By Erica Holmes
Food blogger Justin Burks is no run-of-the mill vegetarian; he never makes the same thing twice. Burks and his wife Amy are building a blogging fanbase and gaining kahunas in the food and cookbook world.
You may have seen his photographs if you read The Memphis Flyer. He is a photojournalist for them as well as a writing contributor for Edible Memphis. He gets around. Just last month he was featured as a guest judge on season two of The Great Food Truck race when one of the challenges brought the competitors to the land of BBQ, Memphis, Tenn.
The host of the show, Tyler Florence, nearly threw the teams off their A game when he told them that no meat was allowed, it had to be 100 percent vegetarian. That’s when Memphian, The Chubby Vegetarian, stepped up to the plate and selected who the winner would be.
“When you see him you are going to realize he is not that chubby.” said Florence during a phone call, alerting the teams of the challenge’s latest “speed bump”.
All this going on, and Burks is also working on a spin-off cookbook of his blog. He and his wife are putting together recipes and preparing to meet their manuscript’s March deadline with Thomas Nelson Publishers. Burks describes his recipes as having a world-view but always staying true to his deeply southern perspective.
He was born in Mississippi, but spent nearly all of his life in Memphis. His wife’s family is from Mississippi. His father-in-law harvests a couple of acres out in Slayden. Very lucky for Burks and his wife, who don’t believe in using processed foods.
“We’re in a pretty unique situation, a lot of our own food comes from our raised bed garden. We’re really lucky that my father-in-law loves to garden. He has a few acres of crops that he farms out in Slayden. Cucumbers, tomatoes, okra, peppers, you name it. Whatever is available and of the season he grows it. And we are the main beneficiaries of this…during the growing season he’ll show up to our house with two or three five gallon buckets full of produce.” Burks said when asked where he gets his produce.

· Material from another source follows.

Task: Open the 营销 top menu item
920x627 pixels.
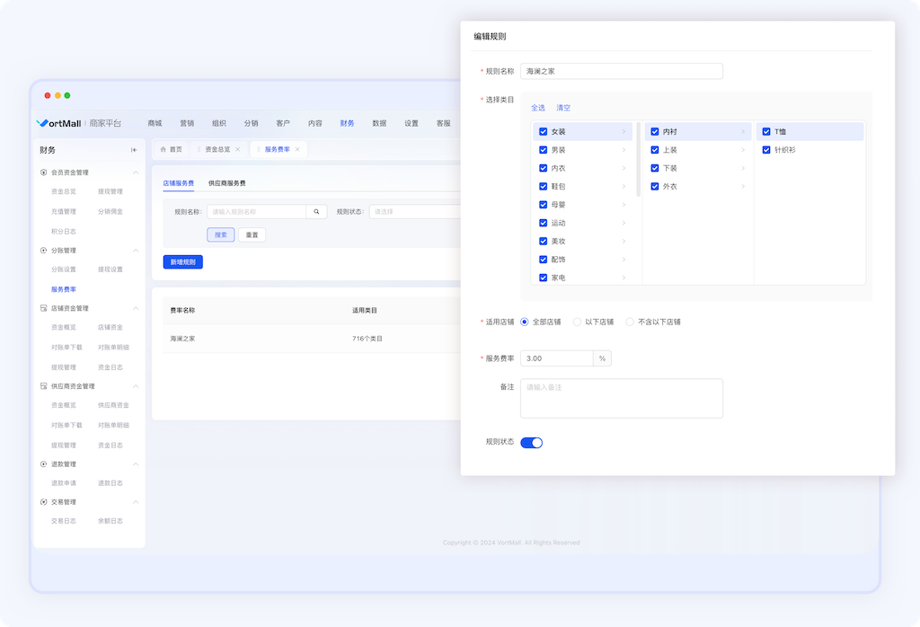Action: [187, 123]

So there’s the popular food blog, the national TV show appearance, a cookbook on the way, and he just played chef for the Memphis’ eaTABLE Secret Supper Club. A underground restaurant that is hosted by up and coming chefs and talented foodies. October is the Vegan Month of Food aka Vegan Mofo. Burks and his wife prepared a six course meal that was entirely vegan and entirely delicious. Indian Nachos (papadum crackers topped with curried veggies, coconut chutney, and black mustard seed). Smoky Brussels Sprout Salad. Forbidden Black Rice topped with seared “scallops” (pickled sea beans, and a kaffir lime leaf). Panelle Sliders (grilled chickpea fritters on a sesame roll with caponata and pine nuts). Homemade beet, okra, and cucumber pickles. Sweet Potato Tamales. Savory flavored rice krispy treats made by his wife were for dessert. All of these foods were served that night.
“The meat-eating guests seemed very pleased with the totally meatless meal, and I can’t tell you how many times I heard, “I can’t believe this is vegan!” It’s funny how vegan food gets a reputation for being bland or inferior to meat-based dishes.” says Bianca Phillips, one of the dinner’s attendees, on her food blog Vegan Crunk.

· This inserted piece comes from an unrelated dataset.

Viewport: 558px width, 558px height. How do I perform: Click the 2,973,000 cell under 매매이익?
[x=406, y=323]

It’s clear that Burks is an accomplished vegetarian and food blogger, but he is not an activist and is the first to admit he does not want to become one. He is more interested in running marathons and dreaming up his next creation.
Interestingly enough, it requires seven and a half pounds of protein feed to create one pound of consumable hog protein; five pounds of protein feed to create one pound of consumable chicken protein. Nearly 90 percent of protein from wheat and beans is lost because large quantities of resources are devoted to producing wheat and soy for animal feed, which only provides about one-fifth of the amount they take in, according to data from EarthSave.org
If you get a chance to meet Justin he probably won’t tell you this, in fact he is probably too busy working on one of his many projects. He has an obvious southern charm and a passion for never making the same thing twice and eating well. “I believe that you should cook what’s fresh and what’s available. We don’t use any cans, we use very little processed foods. We use dry beans instead of canned. We roast our own tomatoes for tomato sauce, and red peppers too. We pickle. We are definitely pro-pickling. It’s very frontier-y” Burks laughed as he said this.